Australia urged to prioritize humanitarian visas for Afghanistan nationals

Photo: Reuters

Human Rights Watch (HRW) issued a statement on Friday, urging Australia to prioritize humanitarian visas, emphasizing that enhancing refugee resettlement programs’ adaptability and innovation is crucial to the rescue of the most vulnerable.

The organization said that amid Afghanistan’s escalating human rights and humanitarian dilemma, the government must streamline bureaucratic processes and prioritize the processing of humanitarian visas for those in dire need of escape.

“Additionally, it should be prepared to augment the overall allotment of humanitarian visas for Afghan nationals. This is the only way to make a meaningful difference for the most vulnerable,” said the watchdog organization.

According to the watchdog, the Australian federal government has declared an elevation of its humanitarian visa quota from 17,875 to 20,000 refugees. The synchrony of these developments prompts reflection on the effectiveness of Australia’s humanitarian visa initiative in aiding those attempting to escape Afghanistan. More pertinently, it raises the question of how improvements can be made.

The preceding two years have witnessed Afghanistan descending into one of the world’s gravest humanitarian crises, the organization said, adding that two-thirds of its population confronts famine, while a minimum of three million children grapples with acute malnutrition. Furthermore, the country boasts one of the globe’s highest infant mortality rates, with thousands of women succumbing to pregnancy-related causes, the majority of which are preventable.

“Following the takeover of the nation on August 15, 2021, the Taliban have curtailed women and girls’ entitlements to education, employment, mobility, and peaceful assembly. The remaining Afghan media contends with extensive censorship. A growing number of journalists and dissenting voices are imprisoned,” stated the rights organization.

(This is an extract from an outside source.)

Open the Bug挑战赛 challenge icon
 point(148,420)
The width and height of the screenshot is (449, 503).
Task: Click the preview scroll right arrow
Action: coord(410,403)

“The more complex the circumstances, the greater the need for adaptability. The Home Affairs Department acknowledged earlier this year that humanitarian visa applications from Afghanistan face delays due to challenges arising from the very Taliban authorities persecuting these individuals,” Human Rights Watch added.

While Home Affairs officials encounter obstacles verifying biometric and other data in Afghanistan, the Law Council of Australia has asserted that Afghanistan applicants are reportedly declined due to Australia’s insufficient capacity to process them, despite satisfying all other criteria for a Humanitarian visa. While health and security evaluations are essential in refugee processing, extraordinary situations necessitate the reduction of administrative hindrances.

According to HRW, in 2021, the government designated 26,500 humanitarian visa allocations for Afghan refugees over the subsequent five years. By May of this year, nearly half of these allocations had been granted, while applications exceeded 40,000. At this rate, available quotas will significantly lag behind the demand.